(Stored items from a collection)

================================

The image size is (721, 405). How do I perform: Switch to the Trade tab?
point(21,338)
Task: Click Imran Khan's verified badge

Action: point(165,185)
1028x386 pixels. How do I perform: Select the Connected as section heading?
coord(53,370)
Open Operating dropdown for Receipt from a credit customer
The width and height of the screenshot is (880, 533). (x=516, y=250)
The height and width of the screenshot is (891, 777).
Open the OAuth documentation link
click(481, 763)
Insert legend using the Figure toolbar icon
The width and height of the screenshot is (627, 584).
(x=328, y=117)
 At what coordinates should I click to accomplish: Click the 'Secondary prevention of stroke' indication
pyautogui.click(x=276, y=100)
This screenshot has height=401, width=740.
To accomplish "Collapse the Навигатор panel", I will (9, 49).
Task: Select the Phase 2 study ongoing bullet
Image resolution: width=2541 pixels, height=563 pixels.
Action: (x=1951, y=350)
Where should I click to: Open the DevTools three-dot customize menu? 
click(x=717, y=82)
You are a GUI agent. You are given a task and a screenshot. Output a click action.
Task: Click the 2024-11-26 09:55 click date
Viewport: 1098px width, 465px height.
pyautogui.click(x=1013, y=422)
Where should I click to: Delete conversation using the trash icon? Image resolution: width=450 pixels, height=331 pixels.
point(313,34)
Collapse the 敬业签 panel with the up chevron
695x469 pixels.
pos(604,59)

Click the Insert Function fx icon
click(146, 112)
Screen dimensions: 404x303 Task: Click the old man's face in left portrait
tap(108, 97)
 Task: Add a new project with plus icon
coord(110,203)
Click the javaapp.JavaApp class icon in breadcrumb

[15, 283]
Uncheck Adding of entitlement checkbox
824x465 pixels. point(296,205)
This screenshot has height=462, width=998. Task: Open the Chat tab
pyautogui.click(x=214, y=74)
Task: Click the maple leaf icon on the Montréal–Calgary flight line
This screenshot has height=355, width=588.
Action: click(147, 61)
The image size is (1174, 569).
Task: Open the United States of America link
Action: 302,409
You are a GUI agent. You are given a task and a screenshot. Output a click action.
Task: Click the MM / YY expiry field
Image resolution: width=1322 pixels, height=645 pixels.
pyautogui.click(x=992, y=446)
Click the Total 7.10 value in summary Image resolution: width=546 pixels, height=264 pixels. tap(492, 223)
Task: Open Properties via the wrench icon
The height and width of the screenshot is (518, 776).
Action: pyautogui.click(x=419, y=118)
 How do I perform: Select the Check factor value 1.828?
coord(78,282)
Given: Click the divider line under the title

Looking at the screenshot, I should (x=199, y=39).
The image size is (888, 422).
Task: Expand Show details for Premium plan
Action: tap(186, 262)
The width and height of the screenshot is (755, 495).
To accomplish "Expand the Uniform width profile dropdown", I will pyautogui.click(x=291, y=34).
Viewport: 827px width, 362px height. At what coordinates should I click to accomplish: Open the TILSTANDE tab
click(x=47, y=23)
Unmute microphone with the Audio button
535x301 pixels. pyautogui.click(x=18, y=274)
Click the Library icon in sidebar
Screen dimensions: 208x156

================================

**BRIEF**
Print the records once more, exactly as they were given.

**RESPONSE TO THE TASK**
The image size is (721, 405). How do I perform: Switch to the Trade tab?
point(21,338)
Task: Click Imran Khan's verified badge

Action: point(165,185)
1028x386 pixels. How do I perform: Select the Connected as section heading?
coord(53,370)
Open Operating dropdown for Receipt from a credit customer
The width and height of the screenshot is (880, 533). (x=516, y=250)
The height and width of the screenshot is (891, 777).
Open the OAuth documentation link
click(481, 763)
Insert legend using the Figure toolbar icon
The width and height of the screenshot is (627, 584).
(x=328, y=117)
 At what coordinates should I click to accomplish: Click the 'Secondary prevention of stroke' indication
pyautogui.click(x=276, y=100)
This screenshot has height=401, width=740.
To accomplish "Collapse the Навигатор panel", I will (9, 49).
Task: Select the Phase 2 study ongoing bullet
Image resolution: width=2541 pixels, height=563 pixels.
Action: (x=1951, y=350)
Where should I click to: Open the DevTools three-dot customize menu? 
click(x=717, y=82)
You are a GUI agent. You are given a task and a screenshot. Output a click action.
Task: Click the 2024-11-26 09:55 click date
Viewport: 1098px width, 465px height.
pyautogui.click(x=1013, y=422)
Where should I click to: Delete conversation using the trash icon? Image resolution: width=450 pixels, height=331 pixels.
point(313,34)
Collapse the 敬业签 panel with the up chevron
695x469 pixels.
pos(604,59)

Click the Insert Function fx icon
click(146, 112)
Screen dimensions: 404x303 Task: Click the old man's face in left portrait
tap(108, 97)
 Task: Add a new project with plus icon
coord(110,203)
Click the javaapp.JavaApp class icon in breadcrumb

[15, 283]
Uncheck Adding of entitlement checkbox
824x465 pixels. point(296,205)
This screenshot has height=462, width=998. Task: Open the Chat tab
pyautogui.click(x=214, y=74)
Task: Click the maple leaf icon on the Montréal–Calgary flight line
This screenshot has height=355, width=588.
Action: click(147, 61)
The image size is (1174, 569).
Task: Open the United States of America link
Action: 302,409
You are a GUI agent. You are given a task and a screenshot. Output a click action.
Task: Click the MM / YY expiry field
Image resolution: width=1322 pixels, height=645 pixels.
pyautogui.click(x=992, y=446)
Click the Total 7.10 value in summary Image resolution: width=546 pixels, height=264 pixels. tap(492, 223)
Task: Open Properties via the wrench icon
The height and width of the screenshot is (518, 776).
Action: pyautogui.click(x=419, y=118)
 How do I perform: Select the Check factor value 1.828?
coord(78,282)
Given: Click the divider line under the title

Looking at the screenshot, I should (x=199, y=39).
The image size is (888, 422).
Task: Expand Show details for Premium plan
Action: tap(186, 262)
The width and height of the screenshot is (755, 495).
To accomplish "Expand the Uniform width profile dropdown", I will pyautogui.click(x=291, y=34).
Viewport: 827px width, 362px height. At what coordinates should I click to accomplish: Open the TILSTANDE tab
click(x=47, y=23)
Unmute microphone with the Audio button
535x301 pixels. pyautogui.click(x=18, y=274)
Click the Library icon in sidebar
Screen dimensions: 208x156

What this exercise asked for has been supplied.